The models are trained using a mixture of LAION-2B and Multimodal C4 datasets. LAION-2B offers a vast repository of web-scraped image-text pairs, while Multimodal C4 provides sequences of interleaved image and text data. These open-source datasets replace the proprietary ALIGN and M3W datasets used by Flamingo. Synthetic data generated via RICES (Retrieval-based In-Context Example Selection) is used to enhance training, especially focusing on instruction-tuned variations.

Numerical Results

OpenFlamingo models demonstrate between 80% and 89% of the performance of Flamingo models across seven vision-language benchmarks. Specific strengths are noted in the 0- and 4-shot contexts on tasks such as COCO and VQAv2. However, some tasks, notably in visual question answering (VQA), show a marked performance gap. Performance is shown to improve or match expectations when compared against state-of-the-art benchmark results in specific domains.

Discussion

The paper identifies several key areas where OpenFlamingo models show potential for development:

  1. Data Quality and Training Dynamics: The importance of web-scraped datasets like Multimodal C4 demonstrates the ongoing need for high-quality, diverse datasets in training robust vision-LLMs.
  2. Effect of Embedded Parameters: Experimentation with trainable vs. frozen embeddings highlights how architectural choices impact model flexibility and performance.
  3. Instruction-Tuning Transfer: Models with instruction-tuned language backbones exhibit superior performance across most tasks, underlining instruction tuning's importance in vision-language contexts.
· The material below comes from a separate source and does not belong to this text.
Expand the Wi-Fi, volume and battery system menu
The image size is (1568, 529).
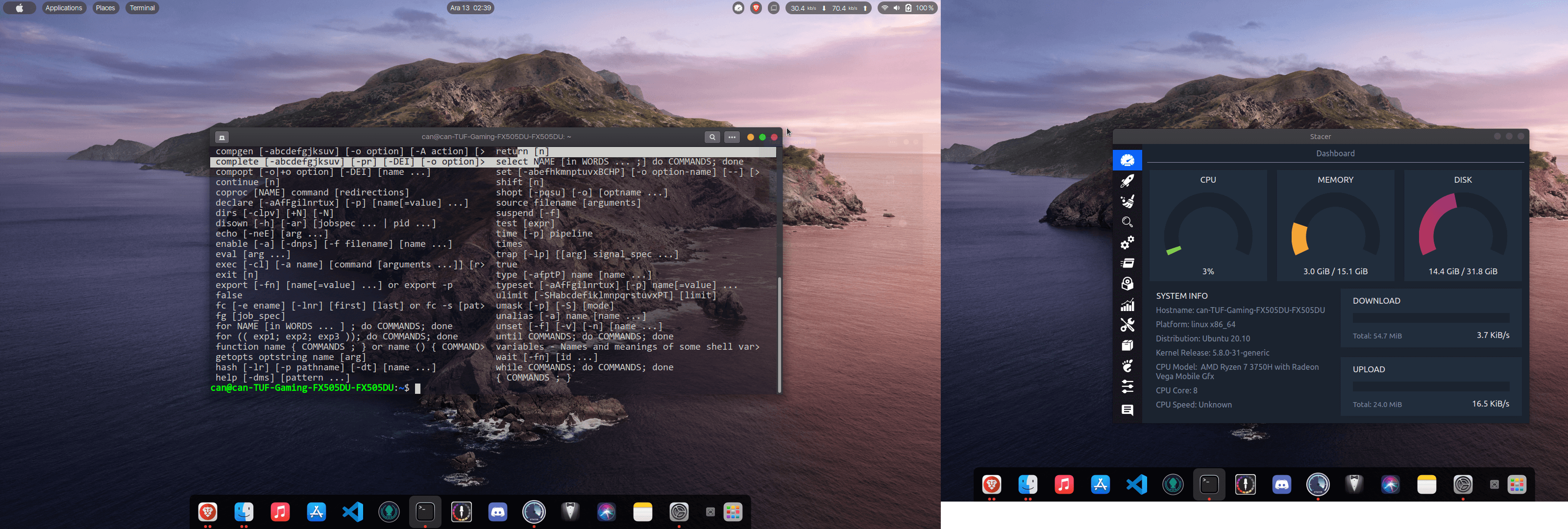907,8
Implications and Future Directions

The establishment of an open-source vision-LLM like OpenFlamingo opens pathways for extensive academic research and potential applications in multimodal AI interactions. While current limitations include comprehension in complex visual question answering, ongoing improvements in dataset quality and model architecture are expected to mitigate these issues.

The OpenFlamingo project invites further exploration and refinement, both through enhancing training datasets and fine-tuning model components. As a public resource, it provides a vital tool for the academic and research community to explore autoregressive models' complexities.

Conclusion

OpenFlamingo signifies a critical step toward democratizing research on autoregressive vision-LLMs, facilitating greater transparency and collaboration within the research community. While challenges remain, the open-source nature of this framework empowers researchers to experiment, adapt, and extend its capabilities, paving the way for advances in artificial intelligence.